## WHAT IS BEING ASKED
Look for "will" in each line of the entries, and return the matching lines.

───── EXERCISE INPUT

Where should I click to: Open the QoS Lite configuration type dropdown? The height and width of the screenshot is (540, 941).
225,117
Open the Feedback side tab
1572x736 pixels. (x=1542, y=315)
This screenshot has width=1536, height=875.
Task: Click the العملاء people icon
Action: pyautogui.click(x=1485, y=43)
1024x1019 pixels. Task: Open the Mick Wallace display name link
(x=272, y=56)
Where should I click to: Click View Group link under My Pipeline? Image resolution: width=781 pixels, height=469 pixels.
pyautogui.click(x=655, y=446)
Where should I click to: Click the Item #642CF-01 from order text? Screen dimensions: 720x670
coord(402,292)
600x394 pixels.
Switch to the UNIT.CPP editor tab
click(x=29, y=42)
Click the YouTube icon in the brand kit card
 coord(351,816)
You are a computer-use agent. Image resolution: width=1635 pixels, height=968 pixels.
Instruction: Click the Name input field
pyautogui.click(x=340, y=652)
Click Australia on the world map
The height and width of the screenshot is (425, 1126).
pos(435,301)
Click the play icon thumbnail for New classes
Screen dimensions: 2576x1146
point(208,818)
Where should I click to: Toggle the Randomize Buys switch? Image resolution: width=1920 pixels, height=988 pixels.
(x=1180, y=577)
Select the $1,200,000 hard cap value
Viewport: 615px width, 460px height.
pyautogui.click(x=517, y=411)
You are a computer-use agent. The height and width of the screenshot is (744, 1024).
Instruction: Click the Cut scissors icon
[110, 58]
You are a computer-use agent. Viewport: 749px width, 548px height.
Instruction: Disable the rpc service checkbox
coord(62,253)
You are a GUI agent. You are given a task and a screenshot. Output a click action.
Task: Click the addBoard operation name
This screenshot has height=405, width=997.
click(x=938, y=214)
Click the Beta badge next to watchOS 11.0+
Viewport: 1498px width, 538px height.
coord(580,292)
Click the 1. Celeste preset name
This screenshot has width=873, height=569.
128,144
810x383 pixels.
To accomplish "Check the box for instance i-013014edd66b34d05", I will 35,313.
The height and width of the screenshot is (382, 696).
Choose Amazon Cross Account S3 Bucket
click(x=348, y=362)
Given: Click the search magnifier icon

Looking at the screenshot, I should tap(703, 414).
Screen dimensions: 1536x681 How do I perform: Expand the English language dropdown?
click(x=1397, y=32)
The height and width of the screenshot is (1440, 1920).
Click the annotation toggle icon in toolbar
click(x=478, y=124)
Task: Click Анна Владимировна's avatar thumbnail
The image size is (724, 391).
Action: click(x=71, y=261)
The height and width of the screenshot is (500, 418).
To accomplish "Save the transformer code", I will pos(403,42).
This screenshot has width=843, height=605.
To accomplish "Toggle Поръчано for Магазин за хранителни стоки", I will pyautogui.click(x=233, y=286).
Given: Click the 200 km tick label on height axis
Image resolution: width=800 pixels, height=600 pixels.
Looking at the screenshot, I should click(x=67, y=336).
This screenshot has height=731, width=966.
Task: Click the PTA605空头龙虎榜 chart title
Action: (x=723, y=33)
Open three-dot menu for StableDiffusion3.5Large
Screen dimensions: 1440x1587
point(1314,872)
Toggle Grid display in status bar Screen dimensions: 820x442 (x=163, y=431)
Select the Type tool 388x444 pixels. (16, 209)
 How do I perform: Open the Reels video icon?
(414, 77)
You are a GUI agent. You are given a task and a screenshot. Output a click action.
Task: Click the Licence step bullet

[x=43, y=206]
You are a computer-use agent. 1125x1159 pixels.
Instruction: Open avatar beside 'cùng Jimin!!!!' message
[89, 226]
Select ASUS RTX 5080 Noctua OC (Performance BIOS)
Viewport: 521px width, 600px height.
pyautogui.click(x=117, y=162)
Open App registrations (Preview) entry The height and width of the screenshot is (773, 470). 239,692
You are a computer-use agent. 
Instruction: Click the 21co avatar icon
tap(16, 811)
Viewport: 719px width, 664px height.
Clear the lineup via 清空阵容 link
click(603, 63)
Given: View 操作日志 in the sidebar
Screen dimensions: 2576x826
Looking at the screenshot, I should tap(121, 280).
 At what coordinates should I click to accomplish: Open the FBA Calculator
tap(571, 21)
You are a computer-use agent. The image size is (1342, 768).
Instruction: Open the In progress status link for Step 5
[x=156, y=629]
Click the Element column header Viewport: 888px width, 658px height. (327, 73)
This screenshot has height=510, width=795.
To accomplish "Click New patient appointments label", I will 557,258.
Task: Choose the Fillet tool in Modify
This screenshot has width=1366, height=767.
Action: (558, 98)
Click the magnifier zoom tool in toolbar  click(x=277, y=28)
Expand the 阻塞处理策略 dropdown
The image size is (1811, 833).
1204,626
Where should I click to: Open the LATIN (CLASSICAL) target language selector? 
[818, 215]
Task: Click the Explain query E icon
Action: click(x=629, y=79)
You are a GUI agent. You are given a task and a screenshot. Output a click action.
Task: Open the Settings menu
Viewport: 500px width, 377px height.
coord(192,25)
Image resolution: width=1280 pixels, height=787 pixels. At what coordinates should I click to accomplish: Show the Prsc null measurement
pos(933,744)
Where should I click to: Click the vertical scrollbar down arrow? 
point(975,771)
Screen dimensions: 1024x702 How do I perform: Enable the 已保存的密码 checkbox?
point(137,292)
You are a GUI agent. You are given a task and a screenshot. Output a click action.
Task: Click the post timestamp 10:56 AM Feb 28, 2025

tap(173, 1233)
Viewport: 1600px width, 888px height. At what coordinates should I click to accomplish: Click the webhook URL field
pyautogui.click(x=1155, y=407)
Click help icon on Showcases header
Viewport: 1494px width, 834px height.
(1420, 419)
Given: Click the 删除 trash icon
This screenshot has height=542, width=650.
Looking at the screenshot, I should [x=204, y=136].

──────────

## FINAL ANSWER
To accomplish "Check the box for instance i-013014edd66b34d05", I will 35,313.
To accomplish "Save the transformer code", I will pos(403,42).
To accomplish "Toggle Поръчано for Магазин за хранителни стоки", I will pyautogui.click(x=233, y=286).
To accomplish "Click New patient appointments label", I will 557,258.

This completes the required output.